La construcción de un discurso creativo

Notas sobre poesía japonesa

Detalle del interior de Poemas japoneses, de Amy Lowell

Una muestra de lo que pensamos cuando apostamos por un título para el catálogo es este Poemas japoneses de Amy Lowell (traducido, anotado y comentado por Eva Gallud). Casi tres años después, sigue vivo a pesar de la ingente cantidad de novedades con que los editores inundamos las librerías. Pensando en una futura segunda edición, os desclasificamos esta breve nota sobre poesía japonesa incluida en el libro.

poemas japoneses_amy lowell

Notas sobre poesía japonesa

La principal diferencia entre la prosodia del “poema japonés” o waka y la poesía en otras lenguas es que está basada únicamente en el número de sílabas ya que estas carecen de acento o de diferente duración. Asimismo, la poesía japonesa carece de rima.

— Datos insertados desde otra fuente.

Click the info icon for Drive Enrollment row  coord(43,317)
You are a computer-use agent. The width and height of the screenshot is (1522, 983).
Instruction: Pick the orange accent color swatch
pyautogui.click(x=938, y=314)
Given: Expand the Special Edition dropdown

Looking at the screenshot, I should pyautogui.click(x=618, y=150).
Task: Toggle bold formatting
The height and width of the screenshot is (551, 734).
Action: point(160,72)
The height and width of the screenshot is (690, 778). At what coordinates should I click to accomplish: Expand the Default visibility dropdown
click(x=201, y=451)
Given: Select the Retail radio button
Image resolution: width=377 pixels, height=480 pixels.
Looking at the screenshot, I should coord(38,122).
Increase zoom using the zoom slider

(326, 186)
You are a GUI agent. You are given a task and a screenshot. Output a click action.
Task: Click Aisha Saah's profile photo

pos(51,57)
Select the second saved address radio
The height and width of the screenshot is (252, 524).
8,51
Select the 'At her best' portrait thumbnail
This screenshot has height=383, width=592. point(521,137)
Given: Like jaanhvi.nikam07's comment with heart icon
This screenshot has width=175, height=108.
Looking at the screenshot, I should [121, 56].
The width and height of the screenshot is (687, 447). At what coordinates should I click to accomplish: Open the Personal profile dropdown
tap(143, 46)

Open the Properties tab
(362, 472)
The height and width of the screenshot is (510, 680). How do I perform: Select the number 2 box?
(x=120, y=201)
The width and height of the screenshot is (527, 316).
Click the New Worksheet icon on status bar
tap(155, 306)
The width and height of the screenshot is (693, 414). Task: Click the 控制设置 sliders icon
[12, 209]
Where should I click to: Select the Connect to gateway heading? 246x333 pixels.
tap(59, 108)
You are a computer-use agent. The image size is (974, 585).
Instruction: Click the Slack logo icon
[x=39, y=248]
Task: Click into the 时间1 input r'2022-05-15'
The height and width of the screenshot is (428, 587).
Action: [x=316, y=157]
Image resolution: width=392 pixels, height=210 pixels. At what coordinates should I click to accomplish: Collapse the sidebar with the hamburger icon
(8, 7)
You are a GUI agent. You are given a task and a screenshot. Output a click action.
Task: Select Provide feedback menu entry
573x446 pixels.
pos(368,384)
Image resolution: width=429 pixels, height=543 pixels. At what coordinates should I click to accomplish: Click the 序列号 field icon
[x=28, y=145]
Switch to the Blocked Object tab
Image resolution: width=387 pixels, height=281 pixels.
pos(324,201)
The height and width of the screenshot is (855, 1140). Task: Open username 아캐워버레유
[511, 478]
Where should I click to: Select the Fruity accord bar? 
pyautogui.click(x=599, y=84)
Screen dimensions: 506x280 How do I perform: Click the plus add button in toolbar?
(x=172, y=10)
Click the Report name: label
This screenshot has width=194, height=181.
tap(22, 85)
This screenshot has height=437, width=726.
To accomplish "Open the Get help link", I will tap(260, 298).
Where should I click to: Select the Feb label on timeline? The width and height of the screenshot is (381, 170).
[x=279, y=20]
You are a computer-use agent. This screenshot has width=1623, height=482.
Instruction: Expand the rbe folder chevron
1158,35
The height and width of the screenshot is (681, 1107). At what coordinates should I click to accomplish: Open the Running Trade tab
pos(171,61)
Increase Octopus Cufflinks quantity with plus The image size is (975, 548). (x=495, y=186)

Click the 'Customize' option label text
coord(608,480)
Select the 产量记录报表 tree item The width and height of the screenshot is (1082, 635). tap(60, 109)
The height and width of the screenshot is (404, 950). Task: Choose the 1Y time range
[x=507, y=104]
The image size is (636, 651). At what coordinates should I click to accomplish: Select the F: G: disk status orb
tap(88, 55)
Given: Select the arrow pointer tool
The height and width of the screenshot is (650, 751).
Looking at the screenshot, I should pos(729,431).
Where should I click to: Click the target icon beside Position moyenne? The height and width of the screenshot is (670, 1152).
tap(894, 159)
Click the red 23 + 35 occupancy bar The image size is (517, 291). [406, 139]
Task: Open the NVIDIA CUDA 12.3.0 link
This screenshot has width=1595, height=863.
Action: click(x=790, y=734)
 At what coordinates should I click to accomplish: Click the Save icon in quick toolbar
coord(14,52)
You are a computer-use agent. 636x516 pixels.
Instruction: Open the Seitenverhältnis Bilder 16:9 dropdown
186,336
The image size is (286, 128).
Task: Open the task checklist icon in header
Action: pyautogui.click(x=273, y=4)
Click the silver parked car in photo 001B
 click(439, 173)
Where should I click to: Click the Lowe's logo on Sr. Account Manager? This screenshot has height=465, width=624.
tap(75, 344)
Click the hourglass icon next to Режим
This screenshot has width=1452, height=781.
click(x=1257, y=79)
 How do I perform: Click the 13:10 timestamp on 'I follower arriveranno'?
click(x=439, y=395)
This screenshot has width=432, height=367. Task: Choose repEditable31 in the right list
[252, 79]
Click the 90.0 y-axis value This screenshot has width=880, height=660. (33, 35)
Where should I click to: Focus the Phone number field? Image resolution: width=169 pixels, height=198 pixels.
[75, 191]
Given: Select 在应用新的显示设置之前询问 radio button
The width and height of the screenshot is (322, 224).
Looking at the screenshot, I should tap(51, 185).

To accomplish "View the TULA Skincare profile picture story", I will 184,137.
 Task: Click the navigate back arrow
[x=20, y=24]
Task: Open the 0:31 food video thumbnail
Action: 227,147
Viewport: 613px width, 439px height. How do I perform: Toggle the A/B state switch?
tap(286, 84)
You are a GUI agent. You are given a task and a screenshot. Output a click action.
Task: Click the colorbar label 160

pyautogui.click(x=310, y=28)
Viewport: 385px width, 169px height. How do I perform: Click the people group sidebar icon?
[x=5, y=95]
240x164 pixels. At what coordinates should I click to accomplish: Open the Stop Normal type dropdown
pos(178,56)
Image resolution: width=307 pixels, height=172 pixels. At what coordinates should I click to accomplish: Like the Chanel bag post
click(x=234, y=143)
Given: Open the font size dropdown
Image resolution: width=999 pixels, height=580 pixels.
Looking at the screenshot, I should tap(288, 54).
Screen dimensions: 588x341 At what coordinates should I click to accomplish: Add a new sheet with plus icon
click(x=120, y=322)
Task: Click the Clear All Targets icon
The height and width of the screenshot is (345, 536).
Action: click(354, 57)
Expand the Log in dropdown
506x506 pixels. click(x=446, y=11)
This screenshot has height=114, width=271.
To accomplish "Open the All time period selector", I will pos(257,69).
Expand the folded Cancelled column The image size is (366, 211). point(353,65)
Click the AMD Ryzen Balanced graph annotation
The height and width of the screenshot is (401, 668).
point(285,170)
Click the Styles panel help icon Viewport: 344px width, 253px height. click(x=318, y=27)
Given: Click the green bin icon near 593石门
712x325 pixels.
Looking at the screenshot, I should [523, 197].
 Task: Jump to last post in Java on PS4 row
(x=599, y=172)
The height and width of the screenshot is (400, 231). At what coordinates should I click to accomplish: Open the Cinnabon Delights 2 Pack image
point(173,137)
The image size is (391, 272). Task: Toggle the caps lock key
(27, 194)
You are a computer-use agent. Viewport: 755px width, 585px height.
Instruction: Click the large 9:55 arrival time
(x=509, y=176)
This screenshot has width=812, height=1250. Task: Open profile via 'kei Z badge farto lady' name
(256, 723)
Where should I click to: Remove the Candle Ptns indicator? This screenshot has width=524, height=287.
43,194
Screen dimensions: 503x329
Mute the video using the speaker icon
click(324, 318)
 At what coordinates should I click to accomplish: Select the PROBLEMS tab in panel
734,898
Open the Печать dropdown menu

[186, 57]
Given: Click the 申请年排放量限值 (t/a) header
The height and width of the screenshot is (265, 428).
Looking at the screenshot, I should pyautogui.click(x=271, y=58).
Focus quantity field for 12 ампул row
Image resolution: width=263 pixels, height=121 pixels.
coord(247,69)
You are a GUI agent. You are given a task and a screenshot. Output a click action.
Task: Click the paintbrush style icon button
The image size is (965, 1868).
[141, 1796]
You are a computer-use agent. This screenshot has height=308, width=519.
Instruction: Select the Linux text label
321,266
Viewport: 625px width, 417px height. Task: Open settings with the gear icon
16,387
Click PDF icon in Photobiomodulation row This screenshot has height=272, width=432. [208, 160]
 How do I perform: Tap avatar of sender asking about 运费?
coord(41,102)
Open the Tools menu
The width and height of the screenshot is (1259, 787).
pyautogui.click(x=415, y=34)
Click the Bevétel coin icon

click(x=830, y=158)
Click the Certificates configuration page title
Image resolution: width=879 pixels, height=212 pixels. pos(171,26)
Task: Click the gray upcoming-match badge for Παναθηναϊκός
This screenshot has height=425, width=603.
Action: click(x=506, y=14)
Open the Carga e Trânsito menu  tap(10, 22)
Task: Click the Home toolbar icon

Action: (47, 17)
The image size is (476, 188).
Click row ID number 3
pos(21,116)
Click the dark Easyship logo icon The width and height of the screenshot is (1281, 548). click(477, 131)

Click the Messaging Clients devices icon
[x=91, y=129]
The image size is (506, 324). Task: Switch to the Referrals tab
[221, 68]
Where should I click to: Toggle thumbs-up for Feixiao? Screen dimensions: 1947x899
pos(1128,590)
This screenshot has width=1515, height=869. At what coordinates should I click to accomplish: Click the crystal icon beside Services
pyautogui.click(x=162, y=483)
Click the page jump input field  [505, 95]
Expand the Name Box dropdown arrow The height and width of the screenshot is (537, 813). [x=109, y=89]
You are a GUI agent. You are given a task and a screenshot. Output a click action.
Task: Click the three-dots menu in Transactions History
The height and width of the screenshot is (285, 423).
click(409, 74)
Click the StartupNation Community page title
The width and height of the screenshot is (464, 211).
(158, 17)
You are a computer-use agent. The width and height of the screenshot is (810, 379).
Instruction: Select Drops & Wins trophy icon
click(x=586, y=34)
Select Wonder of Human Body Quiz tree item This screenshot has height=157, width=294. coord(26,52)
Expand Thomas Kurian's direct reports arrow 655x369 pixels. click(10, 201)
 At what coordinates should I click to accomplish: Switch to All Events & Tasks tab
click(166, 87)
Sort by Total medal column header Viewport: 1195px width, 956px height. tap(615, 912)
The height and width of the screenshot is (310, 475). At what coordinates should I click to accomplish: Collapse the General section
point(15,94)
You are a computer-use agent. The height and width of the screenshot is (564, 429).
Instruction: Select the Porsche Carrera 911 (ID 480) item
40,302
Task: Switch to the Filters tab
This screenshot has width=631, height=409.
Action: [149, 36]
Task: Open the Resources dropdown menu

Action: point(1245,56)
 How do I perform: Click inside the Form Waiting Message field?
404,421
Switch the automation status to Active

Los poemas japoneses más antiguos se encuentran recopilados en el Man’yōshū, que recoge más de 4.500. Originalmente las medidas no tenían una longitud definida y se alternaban medidas cortas y largas, principalmente para ayudar a la memorización de los poemas. Las dos formas poéticas principales que aparecen en el Man’yōshū son el tanka, poema corto de 31 sílabas, divididas en cinco medidas (que nosotros llamaríamos versos) con un patrón de 5/7/5/7/7, y el choka, poema largo que alterna medidas de cinco y siete sílabas y suele terminar con dos medidas de siete, es decir 5/7/5/…7/7.

El renga es otra de las formas poéticas clásicas japonesas de la que finalmente derivaría el conocido haiku. El renga, o poema ligado, consiste en una serie de tankas encadenados compuestos por varios poetas que se reunían hasta completar las 100 medidas. La primera estrofa, o hokku, es de suma importancia ya que establece el tema del poema. Desde los tiempos de Matsuo Bashō (1644–1694), el hokku comenzó a aparecer como un poema independiente y llegó a aparecer combinado tanto con la prosa (haibun) como con la pintura (haiga). A finales del siglo XIX, Masaoka Shiki (1867–1902), renombró el hokku independiente como haiku, permaneciendo este término para referirse de forma general y retrospectiva a todos los hokku que no apareciesen acompañados de renga, independientemente de cuándo fueran escritos. El término hokku sigue utilizándose con su sentido original, como el verso de apertura de un poema ligado.

Dentro de la tradición del renga, el hokku, como verso de apertura, siempre tenía una relevancia especial. Era tradición invitar al poeta más distinguido de una sesión de escritura de poesía a que compusiera el hokku y se esperaba de él que elogiara al anfitrión y/o lo despreciara (a menudo simbólicamente) haciendo también referencia de forma superficial al escenario y la estación del momento. El siguiente verso recaería sobre el anfitrión quien, a su vez respondería con un cumplido hacia el invitado, de nuevo de forma simbólica.

El hokku (y por tanto, el haiku) típico consta de 17 sílabas o moras (onji), compuesto por tres unidades métricas de 5, 7 y 5 moras. Además, debe incluir un kigo, una palabra o frase que hace referencia la estación del año, y reflexionar sobre el entorno del poeta.